We're a few years into the tech industry's AI hype cycle, and it's all been characterized by far more heat than light. The assertions by the people making the AI platforms are as absurd as we've come to expect from shameless Silicon Valley shills. (AGI: a strategy of raising funding based on the promise of being able to replace any worker with a Python script.)
Interestingly enough, while there are tons of valid critiques of today's AI offerings, we don't often see an affirmative example of what we would want to see. So, I'd like to share an example that's been banging around in my head for a while of what a good AI platform might look like. Some of this is just a thought exercise, trying to imagine an alternate future. But this is also an intentional, practical strategy and an attempt at a more effective form of critique — because if we are going to have better AI in the future, we are going to have get lots of people to understand that such a thing is possible.
The Good AI?
This isn't a comprehensive list, but it's possible to imagine some traits of an AI system that could credibly offer an alternative to the offerings that are currently dominating the conversation. (This is deliberately light on technical specifics and is intended for a more general audience, but is grounded in familiarity with the current state of progress on consumer-grade AI technologies.) Here are some highlights:
- Content consent: A model trained on a data set gathered with consent, from creators or content owners who have agreed to allow their work or intellectual property to be indexed, and with revenues (if any) shared back to those creators if those are the agreed terms.
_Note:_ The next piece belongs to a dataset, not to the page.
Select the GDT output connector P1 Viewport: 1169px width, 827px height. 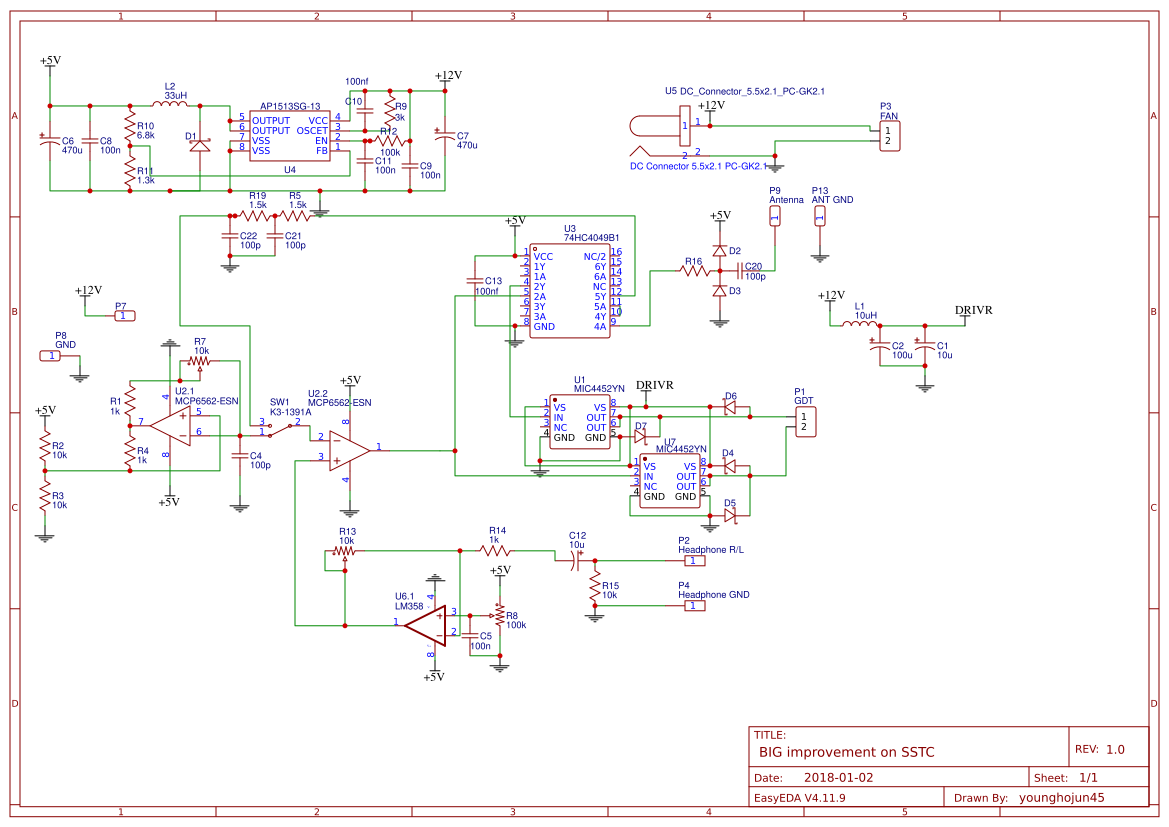point(805,422)
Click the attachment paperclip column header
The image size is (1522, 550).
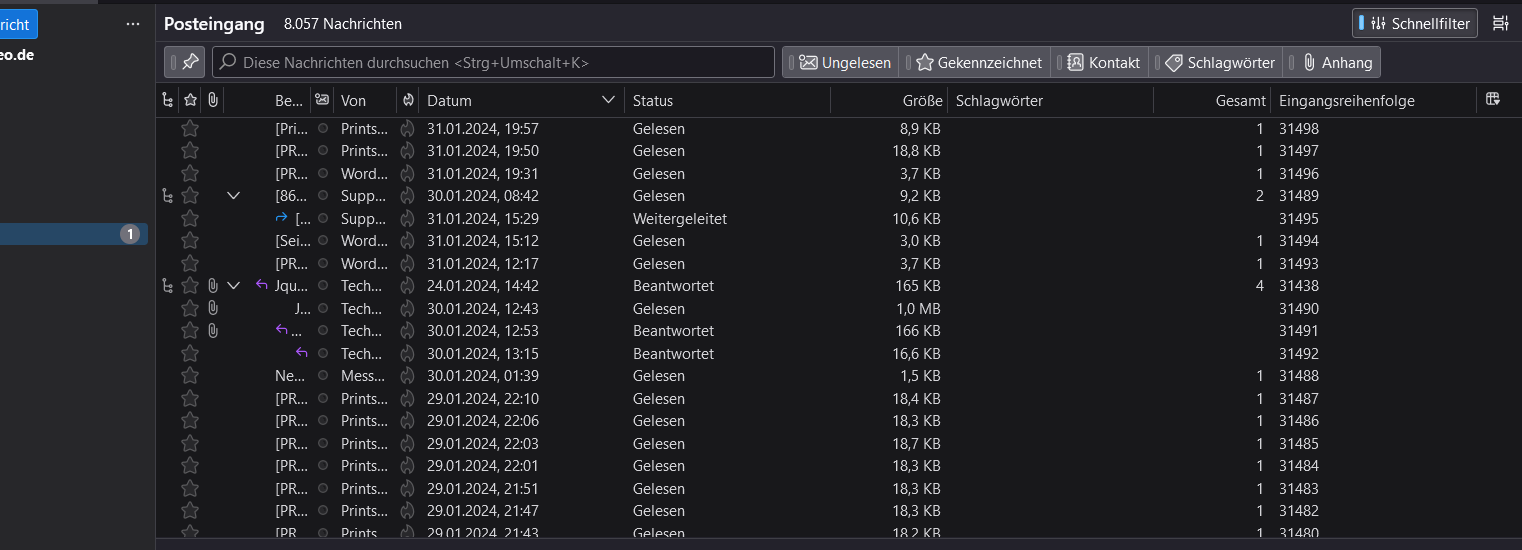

- Hallucination-free: Alternative approaches, possibly other than a large language model entirely, which avoid the confabulation issues generally described as "hallucination" in current systems, or which clearly label content likely to be spurious.
- Green: Clarity on sustainability and energy consumption for both training and usage of new offerings, reflecting the vast improvements in efficiency that have been achieved by recent models, and encouraging and rewarding the use of lower-impact, more conventional approaches (like traditional search!) where appropriate.
- Actually open source: The Open Source Initiative has offered us a clear definition of open source AI, which doesn't settle for the mere "open weights" that industry titans are trying to pass off as "open", and offers real transparency for developers and institutions, which would unlock a new era of innovation and accountability. Developers are ready to get their hands on these kinds of tools.
- Community-led: Alternative creation, ownership and governance models for AI tools that address the corporate chaos of today's big names are well past due. Whether it takes the form of a workers' cooperative, an open source collective, stewardship by an academic or NGO, or some other simple format for sharing the work and the tech, both users and the industry are ready for other players to change the power dynamic around AI tech. There's even the potential for a platform that is creator-led or owned and controlled by those who contributed to its creation, aligning the motivations of the platform with those who make its existence possible.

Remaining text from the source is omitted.